* TEXT
_ _ _ _ _

After watching the third and fourth episodes of the season on Monday night, I’d be pretty surprised if Kevin is surprised by the writers. Over at Kevin’s blog (where there’s a great discussion going on in the comments), commenter Cuttle gets it exactly right, and is worth quoting at length:

I just don’t see how this premiere could be seen as anything but defiantly pro-torture. It could have been scripted by Dick Cheney. The senator questioning Jack, the show’s hero, was held up as an enemy of America for deploring, and wishing to punish, techniques that had allegedly saved American lives.

In the second (Monday night) half, the FBI agent goes from disapproving of Jack’s torture techniques to using them herself on a man in a hospital bed, all under the rubric of the “ticking bomb” defense.

And of course “regular” people, like the FBI driver, are on Jack’s side against those nasty liberal senators. The point of Jack’s little speech to that guy about how the hearings are probably necessary, etc., is clearly that the American people need to know just what terrible things (e.g., torture) a good patriot like Jack is required to do to keep them safe.

I haven’t really been surprised by 24‘s actual plot points in a long time (this season’s terrorist plot seems to be a healthy mix of Die Hard 2 and 4), but I was definitely blown away by how the show seems to be throwing away any veneer of ambiguity about torture this season. The message is actually quite simple: the “law”, the “rules,” the morality or immorality of torture—all that gets in the way of what The Good Guys have to do to keep us safe. Liberal pantywaists, while perhaps (Perhaps! We don’t know yet whether Nasty Liberal Senator #1, played by Red from That 70’s Show, is actually conspiring against The Good Guys) well-meaning, are just getting in the way of The Good Guys doing their jobs. That’s it – that’s the whole message thus far. It’s really just the basic wingnut defense of torture. If I wanted that, I could just read RedState.

_ _ _ _ _

[Stored data]
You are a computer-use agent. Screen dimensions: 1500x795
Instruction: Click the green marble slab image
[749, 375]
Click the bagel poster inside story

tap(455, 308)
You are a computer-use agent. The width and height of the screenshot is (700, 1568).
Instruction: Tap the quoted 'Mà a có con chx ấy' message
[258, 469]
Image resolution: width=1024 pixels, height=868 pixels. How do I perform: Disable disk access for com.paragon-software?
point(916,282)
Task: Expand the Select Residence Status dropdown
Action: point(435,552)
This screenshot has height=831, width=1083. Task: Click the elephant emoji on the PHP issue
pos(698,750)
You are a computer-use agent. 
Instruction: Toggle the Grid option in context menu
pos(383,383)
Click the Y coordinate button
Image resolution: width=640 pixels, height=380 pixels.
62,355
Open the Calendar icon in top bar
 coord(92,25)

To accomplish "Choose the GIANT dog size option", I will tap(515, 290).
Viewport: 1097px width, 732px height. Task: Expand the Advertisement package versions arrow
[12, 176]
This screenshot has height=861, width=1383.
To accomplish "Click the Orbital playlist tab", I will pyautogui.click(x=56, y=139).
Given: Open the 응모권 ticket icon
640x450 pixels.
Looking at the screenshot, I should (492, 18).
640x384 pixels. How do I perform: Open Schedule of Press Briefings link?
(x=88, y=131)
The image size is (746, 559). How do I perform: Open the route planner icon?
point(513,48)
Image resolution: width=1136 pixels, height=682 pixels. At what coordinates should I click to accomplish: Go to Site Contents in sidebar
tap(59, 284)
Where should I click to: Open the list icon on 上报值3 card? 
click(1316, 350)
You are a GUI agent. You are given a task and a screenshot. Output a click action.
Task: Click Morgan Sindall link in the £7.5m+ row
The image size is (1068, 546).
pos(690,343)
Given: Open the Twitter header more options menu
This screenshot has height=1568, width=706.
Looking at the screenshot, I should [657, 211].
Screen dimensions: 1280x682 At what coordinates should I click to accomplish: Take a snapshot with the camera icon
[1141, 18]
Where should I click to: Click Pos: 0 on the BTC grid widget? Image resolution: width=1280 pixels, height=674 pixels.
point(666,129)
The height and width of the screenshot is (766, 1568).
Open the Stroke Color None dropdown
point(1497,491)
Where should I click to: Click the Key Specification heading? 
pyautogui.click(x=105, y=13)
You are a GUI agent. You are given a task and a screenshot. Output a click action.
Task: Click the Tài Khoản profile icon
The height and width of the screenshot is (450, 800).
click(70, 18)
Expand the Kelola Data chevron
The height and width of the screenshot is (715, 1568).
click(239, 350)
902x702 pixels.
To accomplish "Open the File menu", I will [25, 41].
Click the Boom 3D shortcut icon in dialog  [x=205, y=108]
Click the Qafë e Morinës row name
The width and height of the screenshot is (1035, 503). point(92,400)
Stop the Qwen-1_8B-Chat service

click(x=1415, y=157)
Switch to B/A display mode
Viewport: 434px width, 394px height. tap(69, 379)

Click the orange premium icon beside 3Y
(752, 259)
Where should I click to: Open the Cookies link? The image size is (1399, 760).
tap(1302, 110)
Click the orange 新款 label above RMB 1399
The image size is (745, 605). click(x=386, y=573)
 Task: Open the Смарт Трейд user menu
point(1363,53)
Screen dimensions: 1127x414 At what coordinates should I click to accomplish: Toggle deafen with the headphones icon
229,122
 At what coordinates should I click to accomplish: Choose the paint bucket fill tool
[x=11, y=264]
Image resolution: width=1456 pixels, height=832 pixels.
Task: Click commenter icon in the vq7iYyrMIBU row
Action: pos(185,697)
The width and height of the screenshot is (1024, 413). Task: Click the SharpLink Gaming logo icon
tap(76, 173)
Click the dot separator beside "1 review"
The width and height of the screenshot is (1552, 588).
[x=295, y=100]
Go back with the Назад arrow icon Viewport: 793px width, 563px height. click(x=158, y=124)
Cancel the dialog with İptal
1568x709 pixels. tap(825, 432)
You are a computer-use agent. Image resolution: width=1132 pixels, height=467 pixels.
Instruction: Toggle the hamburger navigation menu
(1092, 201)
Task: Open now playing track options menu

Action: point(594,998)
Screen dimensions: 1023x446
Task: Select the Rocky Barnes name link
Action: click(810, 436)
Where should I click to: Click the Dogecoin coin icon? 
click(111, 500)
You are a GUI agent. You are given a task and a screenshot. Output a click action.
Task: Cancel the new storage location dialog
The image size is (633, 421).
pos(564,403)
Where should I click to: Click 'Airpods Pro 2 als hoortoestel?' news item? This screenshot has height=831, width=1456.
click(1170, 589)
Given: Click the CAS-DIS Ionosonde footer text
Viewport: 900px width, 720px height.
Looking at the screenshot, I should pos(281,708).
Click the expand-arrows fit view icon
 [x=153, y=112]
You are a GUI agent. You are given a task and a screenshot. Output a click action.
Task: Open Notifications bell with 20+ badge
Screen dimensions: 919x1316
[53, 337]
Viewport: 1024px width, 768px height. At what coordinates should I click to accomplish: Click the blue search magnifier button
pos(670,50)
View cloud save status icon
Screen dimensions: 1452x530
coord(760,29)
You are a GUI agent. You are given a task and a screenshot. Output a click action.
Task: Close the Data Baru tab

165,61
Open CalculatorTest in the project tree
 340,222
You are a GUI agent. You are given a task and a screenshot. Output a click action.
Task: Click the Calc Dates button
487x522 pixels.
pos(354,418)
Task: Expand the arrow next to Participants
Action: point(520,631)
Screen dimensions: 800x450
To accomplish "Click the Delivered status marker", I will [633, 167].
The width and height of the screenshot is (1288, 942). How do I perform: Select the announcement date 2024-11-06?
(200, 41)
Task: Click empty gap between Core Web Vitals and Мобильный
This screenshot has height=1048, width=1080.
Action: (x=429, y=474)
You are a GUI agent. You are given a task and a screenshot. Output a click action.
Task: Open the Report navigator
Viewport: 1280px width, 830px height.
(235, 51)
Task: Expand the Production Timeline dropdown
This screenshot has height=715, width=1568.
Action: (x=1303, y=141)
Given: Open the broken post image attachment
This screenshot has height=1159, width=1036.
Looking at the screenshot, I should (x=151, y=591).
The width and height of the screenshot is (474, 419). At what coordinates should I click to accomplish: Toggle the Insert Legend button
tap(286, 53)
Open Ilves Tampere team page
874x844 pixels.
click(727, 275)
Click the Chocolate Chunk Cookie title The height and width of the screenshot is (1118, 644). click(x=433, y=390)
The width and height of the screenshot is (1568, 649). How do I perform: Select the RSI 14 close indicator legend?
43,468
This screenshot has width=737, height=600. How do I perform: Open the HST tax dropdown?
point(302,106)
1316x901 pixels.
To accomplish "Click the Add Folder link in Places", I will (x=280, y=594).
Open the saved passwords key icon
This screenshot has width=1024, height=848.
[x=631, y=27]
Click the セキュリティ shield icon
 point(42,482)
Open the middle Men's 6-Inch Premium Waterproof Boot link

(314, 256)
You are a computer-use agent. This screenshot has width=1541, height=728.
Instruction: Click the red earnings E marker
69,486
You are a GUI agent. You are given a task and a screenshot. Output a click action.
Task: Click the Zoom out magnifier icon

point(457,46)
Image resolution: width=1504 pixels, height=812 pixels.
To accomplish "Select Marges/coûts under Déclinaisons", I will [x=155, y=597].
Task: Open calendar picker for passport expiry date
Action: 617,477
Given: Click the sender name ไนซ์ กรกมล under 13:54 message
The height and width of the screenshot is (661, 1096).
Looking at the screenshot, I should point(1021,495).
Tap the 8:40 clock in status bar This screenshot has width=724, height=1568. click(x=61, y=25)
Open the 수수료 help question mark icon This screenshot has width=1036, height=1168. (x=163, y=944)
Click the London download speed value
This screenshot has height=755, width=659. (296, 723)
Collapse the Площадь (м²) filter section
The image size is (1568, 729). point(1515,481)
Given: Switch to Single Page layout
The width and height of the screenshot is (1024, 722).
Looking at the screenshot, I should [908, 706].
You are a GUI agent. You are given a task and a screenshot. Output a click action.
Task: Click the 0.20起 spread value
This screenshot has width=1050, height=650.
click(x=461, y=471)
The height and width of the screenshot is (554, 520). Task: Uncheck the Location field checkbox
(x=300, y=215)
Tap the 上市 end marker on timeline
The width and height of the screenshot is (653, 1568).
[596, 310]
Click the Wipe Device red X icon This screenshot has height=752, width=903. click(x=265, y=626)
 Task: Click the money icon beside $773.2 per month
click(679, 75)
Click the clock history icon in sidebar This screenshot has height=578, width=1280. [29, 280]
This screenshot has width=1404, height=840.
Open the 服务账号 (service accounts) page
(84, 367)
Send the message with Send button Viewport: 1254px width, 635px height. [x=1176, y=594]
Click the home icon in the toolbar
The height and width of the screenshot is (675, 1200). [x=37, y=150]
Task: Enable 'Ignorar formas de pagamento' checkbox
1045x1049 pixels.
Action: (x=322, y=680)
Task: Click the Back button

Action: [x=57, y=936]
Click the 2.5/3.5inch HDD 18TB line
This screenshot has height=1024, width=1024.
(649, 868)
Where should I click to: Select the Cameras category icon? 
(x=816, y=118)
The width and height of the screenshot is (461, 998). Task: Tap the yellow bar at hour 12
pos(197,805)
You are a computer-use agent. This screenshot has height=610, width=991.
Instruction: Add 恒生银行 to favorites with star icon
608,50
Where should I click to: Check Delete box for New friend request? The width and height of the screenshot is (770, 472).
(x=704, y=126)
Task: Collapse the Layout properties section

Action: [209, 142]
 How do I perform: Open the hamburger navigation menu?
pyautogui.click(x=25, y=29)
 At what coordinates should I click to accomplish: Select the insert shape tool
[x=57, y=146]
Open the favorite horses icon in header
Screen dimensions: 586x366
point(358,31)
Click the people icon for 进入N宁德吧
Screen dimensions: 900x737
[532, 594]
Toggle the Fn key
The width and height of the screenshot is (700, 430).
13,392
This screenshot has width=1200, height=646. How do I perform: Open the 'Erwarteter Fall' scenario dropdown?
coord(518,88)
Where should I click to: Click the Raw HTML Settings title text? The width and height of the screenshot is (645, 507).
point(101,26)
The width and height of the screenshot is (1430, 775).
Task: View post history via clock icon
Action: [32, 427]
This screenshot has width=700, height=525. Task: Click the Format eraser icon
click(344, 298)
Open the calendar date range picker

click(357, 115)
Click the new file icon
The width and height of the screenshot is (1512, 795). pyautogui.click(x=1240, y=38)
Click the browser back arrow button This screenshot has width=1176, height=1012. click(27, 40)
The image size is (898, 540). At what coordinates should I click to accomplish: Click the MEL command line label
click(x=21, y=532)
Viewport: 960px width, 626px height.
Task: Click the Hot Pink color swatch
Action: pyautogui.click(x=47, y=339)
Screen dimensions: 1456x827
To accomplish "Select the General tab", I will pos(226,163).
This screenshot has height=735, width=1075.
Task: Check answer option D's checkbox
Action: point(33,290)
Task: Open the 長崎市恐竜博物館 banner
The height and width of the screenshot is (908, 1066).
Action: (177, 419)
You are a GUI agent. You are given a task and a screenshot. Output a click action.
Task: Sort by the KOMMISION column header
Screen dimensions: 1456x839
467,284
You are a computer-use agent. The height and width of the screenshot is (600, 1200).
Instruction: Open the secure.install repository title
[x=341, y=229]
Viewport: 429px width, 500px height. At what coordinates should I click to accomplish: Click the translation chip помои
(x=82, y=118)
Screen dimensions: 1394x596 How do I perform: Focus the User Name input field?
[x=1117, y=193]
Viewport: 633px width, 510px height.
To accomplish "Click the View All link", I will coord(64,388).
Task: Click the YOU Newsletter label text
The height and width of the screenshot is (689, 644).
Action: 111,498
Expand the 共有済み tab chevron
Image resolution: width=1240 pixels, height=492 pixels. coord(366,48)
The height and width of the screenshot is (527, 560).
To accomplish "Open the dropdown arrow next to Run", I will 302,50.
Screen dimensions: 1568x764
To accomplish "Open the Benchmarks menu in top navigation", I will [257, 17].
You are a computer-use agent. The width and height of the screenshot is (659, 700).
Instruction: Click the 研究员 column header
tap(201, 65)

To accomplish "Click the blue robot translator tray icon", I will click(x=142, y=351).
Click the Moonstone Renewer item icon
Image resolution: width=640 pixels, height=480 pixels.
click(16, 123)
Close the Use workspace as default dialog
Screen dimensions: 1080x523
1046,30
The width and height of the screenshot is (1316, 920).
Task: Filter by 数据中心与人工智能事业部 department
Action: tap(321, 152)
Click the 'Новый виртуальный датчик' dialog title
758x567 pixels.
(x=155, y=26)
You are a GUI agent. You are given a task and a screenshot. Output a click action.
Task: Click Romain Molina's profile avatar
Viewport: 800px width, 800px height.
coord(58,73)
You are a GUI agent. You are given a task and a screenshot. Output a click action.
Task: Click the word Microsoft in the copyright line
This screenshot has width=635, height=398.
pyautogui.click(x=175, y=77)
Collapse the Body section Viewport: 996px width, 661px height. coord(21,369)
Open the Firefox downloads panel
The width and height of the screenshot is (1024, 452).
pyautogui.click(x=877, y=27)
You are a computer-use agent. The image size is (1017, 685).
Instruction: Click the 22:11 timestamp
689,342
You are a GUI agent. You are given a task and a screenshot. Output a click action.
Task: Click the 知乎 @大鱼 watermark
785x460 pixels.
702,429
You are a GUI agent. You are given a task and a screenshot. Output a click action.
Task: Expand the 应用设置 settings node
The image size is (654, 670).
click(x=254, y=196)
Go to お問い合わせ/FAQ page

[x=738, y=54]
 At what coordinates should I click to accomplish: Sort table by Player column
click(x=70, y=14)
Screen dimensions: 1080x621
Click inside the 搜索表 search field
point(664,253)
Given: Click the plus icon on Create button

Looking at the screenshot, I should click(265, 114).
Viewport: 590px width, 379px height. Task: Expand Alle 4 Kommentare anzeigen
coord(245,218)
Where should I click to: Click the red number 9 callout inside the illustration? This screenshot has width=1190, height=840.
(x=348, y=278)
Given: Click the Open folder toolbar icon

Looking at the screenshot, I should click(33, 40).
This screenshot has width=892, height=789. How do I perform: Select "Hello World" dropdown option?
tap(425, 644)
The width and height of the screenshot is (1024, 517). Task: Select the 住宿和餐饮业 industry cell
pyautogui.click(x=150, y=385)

_ _ _ _ _

* TASK STATEMENT
Write the next part of the commentary on torture in the television show 24, beginning after its final sentence.

* RESPONSE
Thankfully, I won’t have to depend exclusively on 24 for my America-in-the-age-of-terrorism television for much longer. Battlestar Galactica returns on Friday, and that show at least knows how to make viewers challenge their assumptions. There’s no character on BSG that is a “Good Guy” in the way Jack Bauer is. They’ve all done questionable things, and viewers are never explicitly told who is right or who to root for. They all have doubts. Jack, as he so proudly told Nasty Liberal Senator #1, has none. Absolute moral certainty is probably Bauer’s most prominent character trait, and it’s one he shares with the real-world president and vice-president of the United States, who authorized the use of torture. Like George W. Bush and Dick Cheney, Jack Bauer knows that whatever he did was the right thing to do. Even if it wasn’t.